In order to investigate possible roles for LAP3 in pollen development, we assayed whether mutations in LAP3 affect the production of metabolic compounds in anthers during the time when pollen grains are developing. lap3-2 leads to a wide variety of metabolic consequences in developing anthers. Given the model of sporopollenin composed of fatty acid and phenolic compounds (Guilford et al. 1988; Kawase and Takahashi 1995; Ahlers et al. 1999, 2000, 2003; Dominguez et al. 1999; Meuter-Gerhards et al. 1999; Bubert et al. 2002), it is of interest to note that some changes were detected in the levels of lipids (such as α-linolenic acid, 1-18:3-lysophophatidylethanolamine, 1-16:0-lysophophatidylethanolamine, α-eleosteric acid, and 10E,12Z-octadecadienoic acid, linoleic acid, nonacosane and palmitic acid) and of at least one phenylpropanoid (naringenin chalcone).
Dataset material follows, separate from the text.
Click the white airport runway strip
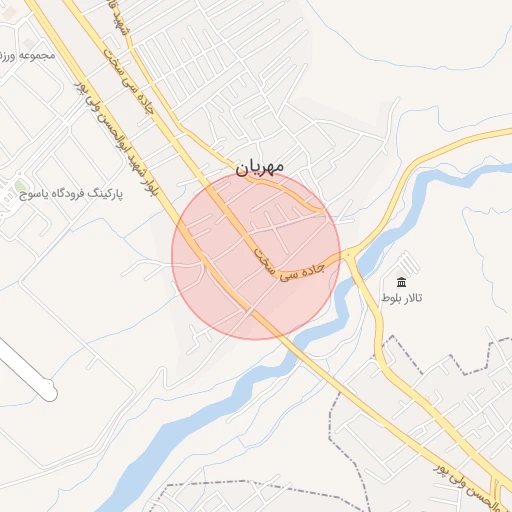27,369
Of all the compounds identified, the two largest differences were in nonacosane and naringenin chalcone, with a 50-fold reduction in nonacosane and undetectable levels of naringenin chalcone. Naringenin chalcone is the first committed chemical in the flavonoid biosynthesis pathway. Flavonoids function in a variety of processes in plants; this is reflective of their structural diversity, with over 8,000 different flavonoids identified in vascular plants (Pietta 2000). In many plants, pollen grains contain large amounts of flavonoids (Shirley et al. 1995; Hsieh and Huang 2007), and those have been shown to be important in normal pollen function. Inhibition of chalcone synthase, which synthesizes naringenin chalcone, in maize and petunia results in male sterility and the development of white pollen grains that are unable to germinate and grow pollen tubes (Coe et al. 1981; Franken et al. 1991; Vandermeer et al. 1992; Napoli et al. 1999). In Arabidopsis, however, a tt4 mutant in chalcone synthase lacks flavonoids in mature stamens, but demonstrates normal pollen structure and function (Burbulis et al. 1996), leading Burbulis et al. to a conclusion that flavonoids are not essential for plant fertility in that species. Nonacosane has not been previously implicated in pollen structure or function, and is best known as a component of plant cuticular wax (Hannoufa et al. 1993; Peschel et al. 2007).

In summary, our work leads to the hypothesis that LAP3 is an enzyme involved in exine development. Metabolomic analysis of lap3-2 plants identifies broad changes in the anther tissue. It is presently unclear, however, which of the observed effects are directly due to the loss of the enzymatic activity, as opposed to general changes cascading from altered exine development. Future investigations of the enzymatic activity of LAP3, including in vitro identification of potential substrates, will clarify its role.